Overall Score: 14 out of 20 (Design: 0; Fit and Finish: 2; Grip: 2; Carry: 0; Steel: 2; Blade Shape: 1; Grind: 2; Deployment Method: 2; Retention Method: 1; Lock/Safety: 2).
Spyderco's evergreen blades are some of the best designs available--the Dragonfly, the Native, the Stretch, the Manix, the Paramilitary 2 and so on and so forth (note the omission of the Delica and Endura). Their Sprint Runs also contain gems--Caly 3 in HAP 40, all sorts of designs in ZDP-189. They also have a series of knifes called Little Big Knives that are some of my favorite production blades ever--the Techno, the Chaparral. But the Spyderco line up is also sprinkled with a smattering of knives that could only be grouped together as the Weirdo line. The T-Mag (a knife with a lock made of magnets), the Introvert (a knife with a flipper that also acts a finger loop), and the Myrtle (a knife with a weird blade shape). Some of these Weirdo Spydercos are great. I loved the Spyderco Junior, for example. But a lot of them are just super weird. The WolfSpyder, a collaboration between Spyderco and noted outdoorsman Ray Mears, is one of knives that is just weird.
First, it is designed as a bushcraft knife, but it is a folder. Odd. Second, it has a grossly asymmetric handle scale. No great.

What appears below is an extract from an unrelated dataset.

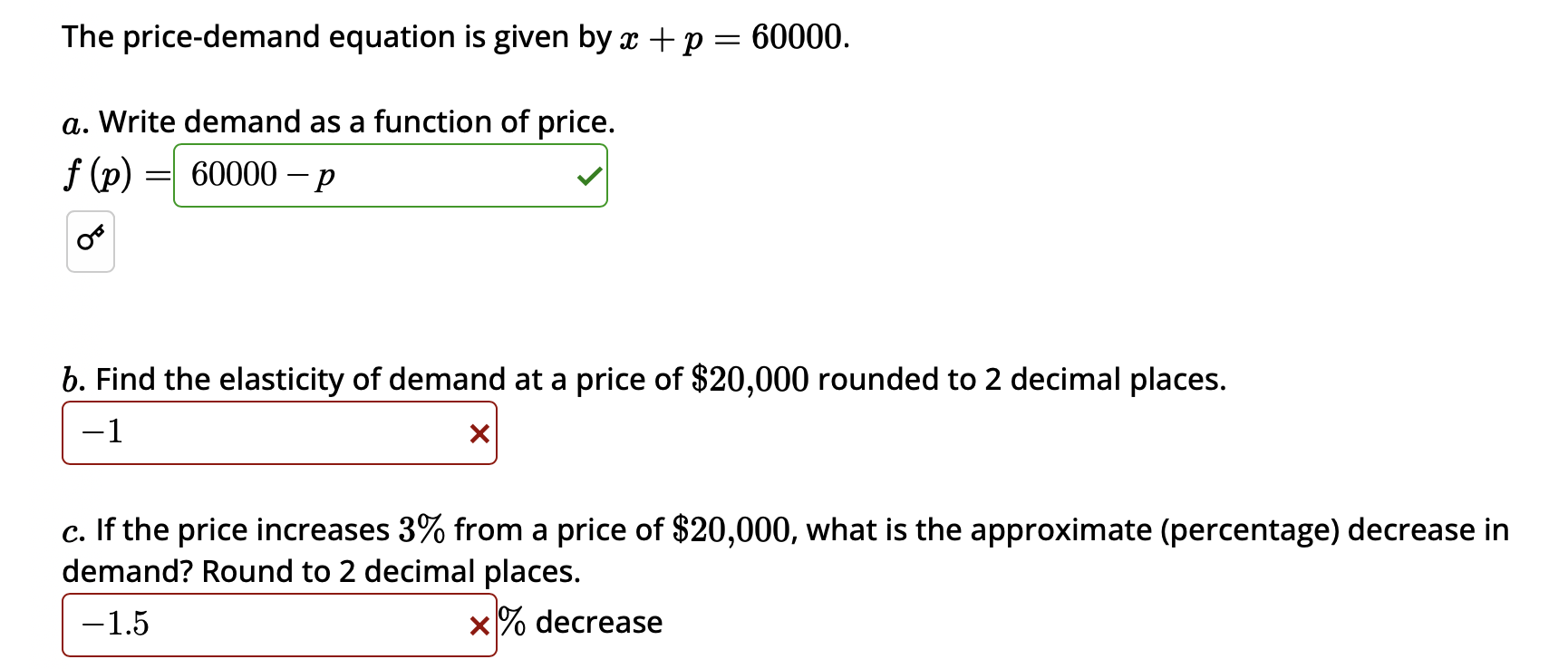Click the key icon under the f(p) answer box
The image size is (1568, 669).
click(x=90, y=239)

Finally it is a scandi grind S30V blade. Yikes. This is not a knife that people need to buy. There are too many weird things and odd, contradictory design decisions to make it worthwhile. Of the three great sins, the grind/steel combo is the most heinous. Taking a hard, chippy steel like S30V and combining it with a very thin scandi grind is a recipe for disaster. This is an edge that will, after some use, look like a house key.

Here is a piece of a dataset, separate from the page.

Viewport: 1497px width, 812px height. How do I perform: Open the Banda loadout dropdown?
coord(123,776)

None of this is to say that the WolfSpyder shouldn't have been made. It absolutely should have. It is this experimentation and willingness to make crazy things that keeps Spyderco at the top of their game. Even if there is no practical reason to buy this knife, lessons learned here, if history is a guide, will be passed along and trickle down into the evergreen products and new designs.
Overall Score: 14 out of 20 (Design: 0; Fit and Finish: 2; Grip: 1; Carry: 2; Steel: 1; Blade Shape: 1; Grind: 1; Deployment Method: 2; Retention Method: 2; Lock/Safety: 2).